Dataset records
● ● ● ● ● ● ●

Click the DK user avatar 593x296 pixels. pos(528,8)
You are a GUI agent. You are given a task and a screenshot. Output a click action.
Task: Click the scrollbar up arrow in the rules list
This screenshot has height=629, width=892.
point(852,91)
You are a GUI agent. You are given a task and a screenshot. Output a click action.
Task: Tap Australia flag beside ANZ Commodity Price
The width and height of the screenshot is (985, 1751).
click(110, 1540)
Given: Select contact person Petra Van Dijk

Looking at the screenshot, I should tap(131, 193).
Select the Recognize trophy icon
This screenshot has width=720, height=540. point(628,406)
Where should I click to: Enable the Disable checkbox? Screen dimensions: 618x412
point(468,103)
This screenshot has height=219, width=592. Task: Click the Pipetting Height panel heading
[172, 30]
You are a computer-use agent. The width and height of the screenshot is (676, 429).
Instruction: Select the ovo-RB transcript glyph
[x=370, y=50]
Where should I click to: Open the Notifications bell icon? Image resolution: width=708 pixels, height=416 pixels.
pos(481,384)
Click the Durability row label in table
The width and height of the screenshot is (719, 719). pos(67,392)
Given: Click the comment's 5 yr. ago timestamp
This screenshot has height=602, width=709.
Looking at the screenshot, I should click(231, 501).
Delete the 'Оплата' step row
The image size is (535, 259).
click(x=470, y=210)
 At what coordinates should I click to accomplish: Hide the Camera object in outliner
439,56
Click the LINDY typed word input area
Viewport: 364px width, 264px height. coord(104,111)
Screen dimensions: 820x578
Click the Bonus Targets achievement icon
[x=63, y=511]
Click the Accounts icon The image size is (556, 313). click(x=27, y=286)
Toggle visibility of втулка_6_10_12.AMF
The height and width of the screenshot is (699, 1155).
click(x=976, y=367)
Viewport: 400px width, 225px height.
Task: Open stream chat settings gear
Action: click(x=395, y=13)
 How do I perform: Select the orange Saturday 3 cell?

● ● ● ● ● ● ●

### TASK REQUIREMENTS
Extract each line of the data above and reproduce it character for character, in its original order.

### RIGHT ANSWER
Click the DK user avatar 593x296 pixels. pos(528,8)
You are a GUI agent. You are given a task and a screenshot. Output a click action.
Task: Click the scrollbar up arrow in the rules list
This screenshot has height=629, width=892.
point(852,91)
You are a GUI agent. You are given a task and a screenshot. Output a click action.
Task: Tap Australia flag beside ANZ Commodity Price
The width and height of the screenshot is (985, 1751).
click(110, 1540)
Given: Select contact person Petra Van Dijk

Looking at the screenshot, I should tap(131, 193).
Select the Recognize trophy icon
This screenshot has width=720, height=540. point(628,406)
Where should I click to: Enable the Disable checkbox? Screen dimensions: 618x412
point(468,103)
This screenshot has height=219, width=592. Task: Click the Pipetting Height panel heading
[172, 30]
You are a computer-use agent. The width and height of the screenshot is (676, 429).
Instruction: Select the ovo-RB transcript glyph
[x=370, y=50]
Where should I click to: Open the Notifications bell icon? Image resolution: width=708 pixels, height=416 pixels.
pos(481,384)
Click the Durability row label in table
The width and height of the screenshot is (719, 719). pos(67,392)
Given: Click the comment's 5 yr. ago timestamp
This screenshot has height=602, width=709.
Looking at the screenshot, I should click(231, 501).
Delete the 'Оплата' step row
The image size is (535, 259).
click(x=470, y=210)
 At what coordinates should I click to accomplish: Hide the Camera object in outliner
439,56
Click the LINDY typed word input area
Viewport: 364px width, 264px height. coord(104,111)
Screen dimensions: 820x578
Click the Bonus Targets achievement icon
[x=63, y=511]
Click the Accounts icon The image size is (556, 313). click(x=27, y=286)
Toggle visibility of втулка_6_10_12.AMF
The height and width of the screenshot is (699, 1155).
click(x=976, y=367)
Viewport: 400px width, 225px height.
Task: Open stream chat settings gear
Action: click(x=395, y=13)
 How do I perform: Select the orange Saturday 3 cell?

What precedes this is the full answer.